Antimatter Belt Found Circling Earth ~ Pic ~ It has been said that Spirit is Anti-Matter / the Spirit?

Lia's picture

Aaron Kaase/NASA/Goddard
Antimatter Belt Found Circling Earth 2011-08-09 15:55 Aaron Kaase/NASA/Goddard Antimatter reservoir.
A newly discovered belt of antiprotons lies within the innermost portion (pink) of Earth's magnetosphere, the large bubblelike region interior to the blue arc that is controlled by the planet's magnetic field.

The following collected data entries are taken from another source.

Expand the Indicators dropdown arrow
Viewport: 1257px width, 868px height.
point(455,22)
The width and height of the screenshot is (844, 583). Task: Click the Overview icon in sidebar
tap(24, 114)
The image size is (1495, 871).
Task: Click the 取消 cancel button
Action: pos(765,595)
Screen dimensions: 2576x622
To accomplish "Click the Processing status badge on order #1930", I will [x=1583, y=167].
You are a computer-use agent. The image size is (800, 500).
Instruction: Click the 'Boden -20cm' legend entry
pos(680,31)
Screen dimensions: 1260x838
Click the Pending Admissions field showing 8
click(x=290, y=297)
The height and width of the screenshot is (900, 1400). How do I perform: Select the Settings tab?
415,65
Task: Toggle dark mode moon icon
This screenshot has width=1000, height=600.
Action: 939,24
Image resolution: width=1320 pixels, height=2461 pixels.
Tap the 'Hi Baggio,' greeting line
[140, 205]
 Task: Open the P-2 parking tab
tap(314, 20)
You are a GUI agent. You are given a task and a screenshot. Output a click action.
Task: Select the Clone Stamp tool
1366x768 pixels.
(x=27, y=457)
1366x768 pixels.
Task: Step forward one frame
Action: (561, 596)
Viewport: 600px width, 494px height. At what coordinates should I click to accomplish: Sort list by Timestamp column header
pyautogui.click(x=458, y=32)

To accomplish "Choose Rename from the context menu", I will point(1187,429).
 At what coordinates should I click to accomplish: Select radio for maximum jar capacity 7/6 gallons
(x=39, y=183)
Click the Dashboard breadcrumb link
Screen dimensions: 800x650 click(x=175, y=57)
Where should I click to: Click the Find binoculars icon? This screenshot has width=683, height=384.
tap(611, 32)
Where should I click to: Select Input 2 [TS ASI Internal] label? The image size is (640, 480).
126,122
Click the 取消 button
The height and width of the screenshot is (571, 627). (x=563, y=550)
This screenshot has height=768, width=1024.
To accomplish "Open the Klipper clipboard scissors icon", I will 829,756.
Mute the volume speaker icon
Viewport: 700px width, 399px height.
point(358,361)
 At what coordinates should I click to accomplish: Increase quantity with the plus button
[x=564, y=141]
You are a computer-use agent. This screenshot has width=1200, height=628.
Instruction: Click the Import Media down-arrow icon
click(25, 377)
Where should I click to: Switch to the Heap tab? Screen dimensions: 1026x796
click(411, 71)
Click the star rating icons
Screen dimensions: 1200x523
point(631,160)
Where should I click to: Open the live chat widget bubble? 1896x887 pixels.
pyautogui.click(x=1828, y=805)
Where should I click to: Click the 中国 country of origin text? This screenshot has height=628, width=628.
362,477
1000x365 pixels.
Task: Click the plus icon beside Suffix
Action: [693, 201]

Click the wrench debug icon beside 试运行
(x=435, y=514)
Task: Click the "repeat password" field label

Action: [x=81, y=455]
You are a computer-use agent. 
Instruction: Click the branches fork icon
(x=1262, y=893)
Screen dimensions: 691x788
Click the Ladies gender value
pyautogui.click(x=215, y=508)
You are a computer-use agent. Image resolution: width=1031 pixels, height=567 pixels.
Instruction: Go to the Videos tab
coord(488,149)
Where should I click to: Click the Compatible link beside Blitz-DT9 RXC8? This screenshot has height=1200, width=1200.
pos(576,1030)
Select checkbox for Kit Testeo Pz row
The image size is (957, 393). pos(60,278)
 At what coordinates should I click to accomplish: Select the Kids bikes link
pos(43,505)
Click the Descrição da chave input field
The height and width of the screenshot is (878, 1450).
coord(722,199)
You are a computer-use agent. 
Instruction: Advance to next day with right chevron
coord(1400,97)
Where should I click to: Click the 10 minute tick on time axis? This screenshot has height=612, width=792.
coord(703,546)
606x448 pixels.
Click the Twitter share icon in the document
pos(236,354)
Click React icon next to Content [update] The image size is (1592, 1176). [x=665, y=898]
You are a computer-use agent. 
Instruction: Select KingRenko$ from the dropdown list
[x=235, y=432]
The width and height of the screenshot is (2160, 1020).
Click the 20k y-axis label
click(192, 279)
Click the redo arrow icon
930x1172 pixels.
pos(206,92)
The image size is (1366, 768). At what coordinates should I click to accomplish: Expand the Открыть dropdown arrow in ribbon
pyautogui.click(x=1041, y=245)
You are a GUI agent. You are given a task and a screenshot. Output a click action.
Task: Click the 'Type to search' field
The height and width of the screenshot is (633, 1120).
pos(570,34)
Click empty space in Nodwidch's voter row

A newly discovered belt of antimatter circling Earth could be an astronaut's best friend. The belt, which consists of antiprotons trapped by Earth's magnetic field several hundred kilometers above the planet's surface, may ultimately become a key source of fuel for missions venturing beyond the solar system. Researchers analyzing data from the PAMELA (Payload for Antimatter/Matter Exploration and Light-nuclei Astrophysics) satellite, a joint mission among scientists from Italy, Germany, Russia, and Sweden, reported the findings 26 July on arXiv.org and in the 20 August Astrophysical Journal Letters.

"The results are credible and are consistent with models that previously predicted [the belt's] existence," says James Bickford, senior member of the technical staff at the Draper Laboratory in Cambridge, Massachusetts, who was not part of the study. Bickford's own research predicts that other planets, including Jupiter, Saturn, Neptune, and Uranus, should have similar antiproton belts. Saturn may produce the greatest number of antiprotons because of interactions between cosmic rays—energetic charged particles from space—and the planet's icy rings.

Antiprotons are particles with the same mass as more familiar protons but with opposite charge. To hunt for them, the PAMELA team analyzed data the craft gathered from July 2006 to December 2008 during the first 850 days of its science mission. The researchers, who include Alessandro Bruno of the University of Bari in Italy and the INFN in Bari, focused on a region known as the South Atlantic Anomaly, where Earth's inner Van Allen radiation belt comes closest to the planet's surface and the density of particles encountered by the craft would likely be the highest. In its low Earth orbit, PAMELA regularly plows through this region. The team identified 28 antiprotons with kinetic energies between 60 million and 750 million electron volts. That number is far higher than scientists would expect to see shooting toward Earth from distant reaches of the galaxy.

The antiparticles appear to form a thin belt around Earth, gyrating around Earth's magnetic field lines and bouncing back and forth between the planet's north and south magnetic poles, the team notes. The belt, which extends from a few hundred to about 2000 kilometers above Earth, "constitutes the most abundant source of antiprotons in Earth's vicinity," Bruno says. Most of the antiprotons come from antineutrons, which are generated when energetic cosmic rays strike the upper atmosphere tens of kilometers above Earth's surface, Bruno notes. The antineutrons escape the atmosphere and then decay into antiprotons at much higher altitudes.

Pairs of protons and antiprotons are also directly produced in the cosmic ray collisions with the atmosphere. The antiprotons tend to congregate several hundred kilometers above Earth, where ordinary matter is so scarce that they are unlikely to meet up with their particle counterparts—protons—and destroy each other on contact. Changes in the energy of particles in the belt could help verify and calibrate models that attempt to quantify the effect on Earth's environment of solar flares and other outbursts from the sun, Bickford notes. More provocatively, antiprotons in the belt might one day be harvested to fuel missions that would travel far beyond the solar system, Bickford says.

The best concepts for antimatter propulsion require that the antiprotons be collected and isolated. At the right moment, the antiprotons would mix with protons and annihilate them to produce highly energetic charged particles to propel the craft. The number of antiprotons needed, however, would exceed the amount in the newly discovered belt or even the much larger belt that may circle Saturn, Bickford says. But Bickford says some researchers have proposed that a smaller supply of antiprotons, comparable to the population of the belt, could be used as a catalyst to trigger nuclear reactions that would release charged particles. (The antiprotons in this scheme would be gathered into a vast fuel tank, a nearly weightless cloud hundreds of meters long surrounding the craft.) Traveling at nearly the speed of light, the charged particles produced by the nuclear reactions would fly out of the back end of the craft, propelling it beyond the solar system. In contrast, Bickford notes, a spacecraft using chemical propellant to journey well past the fringes of the solar system at high speed would need a fuel supply more massive than the observable universe. "Antiprotons are incredibly expensive and difficult to produce and store on Earth," and even the world's most powerful atom smashers could produce and trap only nanograms of the stuff each year, Bickford adds.

That's why the antiprotons in the belt are nearly a trillion times more valuable than diamonds, he says.